Recognizing and Overcoming Obstacles to Causal Inference Arising from Spatial Structures

Policy interventions can affect not only the directly targeted units but also neighboring units in close geographical proximity, as well as substitute units that are unaffected by the policy. For example, the Philadelphia beverage tax was found to be associated with an increased sales of taxed beverages in neighboring counties of Philadelphia, as well as an increased sales of untaxed alternative beverages and high-calorie foods in Philadelphia. We will consider two types of interference commonly observed in evaluating policy effects: interference due to (1) spatial proximity and (2) substitutability. Understanding and evaluating these spillover and substitution effects is crucial for assessing the comprehensive impact of policy interventions. In this talk, I will introduce novel causal estimands under counterfactual neighborhood interventions in the presence of spillover. These causal quantities are policy-relevant for designing effective policies for populations subject to various contextual scenarios. We will then establish identification conditions for estimating these effects and apply our proposed methods to investigate the effect of the Philadelphia beverage tax. 

Spatial confounding poses a significant challenge in scientific studies involving spatial data, where unobserved spatial variables can influence both treatment and outcome, possibly leading to spurious associations. To address this problem, we introduce SpaCE: The Spatial Confounding Environment, the first toolkit to provide realistic benchmark datasets and tools for systematically evaluating causal inference methods designed to alleviate spatial confounding. Each dataset includes training data, true counterfactuals, a spatial graph with coordinates, and smoothness and confounding scores characterizing the effect of a missing spatial confounder. It also includes realistic semi-synthetic outcomes and counterfactuals, generated using state-of-the-art machine learning ensembles, following best practices for causal inference benchmarks. The datasets cover real treatment and covariates from diverse domains, including climate, health and social sciences. SpaCE facilitates an automated end-to-end pipeline, simplifying data loading, experimental setup, and evaluating machine learning and causal inference models. The SpaCE project provides several dozens of datasets of diverse sizes and spatial complexity. It is publicly available as a Python package, encouraging community feedback and contributions. 
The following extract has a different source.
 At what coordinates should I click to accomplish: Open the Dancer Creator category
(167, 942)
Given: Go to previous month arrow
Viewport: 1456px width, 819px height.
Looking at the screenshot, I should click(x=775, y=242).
Causal inference and spatial statistics methodology are often detached. We reconcile these threads of the literature within the realm of interference and unmeasured spatial confounding. We provide new insights on the proper analysis of spatial data sets for learning causal effects, and establish how tools from spatial statistics can be used to draw causal inferences. From a causal inference prism, we introduce spatial causal graphs to study the complications that arise when investigating causal relationships from spatial data, and we provide new insights for spatial data analysis: spatial confounding and interference can manifest as each other, and statistical dependencies in the exposure can render standard analyses invalid. We propose a parametric approach based on tools amenable to spatial statisticians that accounts for interference and mitigates bias from local and neighborhood unmeasured spatial confounding. We show that incorporating an exposure model is necessary from a Bayesian perspective. The proposed approach is based on modeling the exposure and the outcome simultaneously while accounting for the presence of common spatially-structured unmeasured predictors. 

Environmental data are often observational and spatially dependent, making casual treatment effects difficult to estimate. Unmeasured spatial confounders, i.e., spatial variables correlated with both the treatment and response, can induce bias and invalidate inference. Spatial data can also be subject to preferential sampling, where the locations of the samples are driven by unmeasured covariates or even the assumed value of the response of interest. We propose a method that simultaneously accounts for unmeasured confounders in both the sampling locations and treatment allocation. We prove that the key parameters in the model are identifiable and show via simulations that the causal effect of interest can be reliably estimated under the assumed model. The proposed method is applied to study the effect of marine protection areas on fish biodiversity.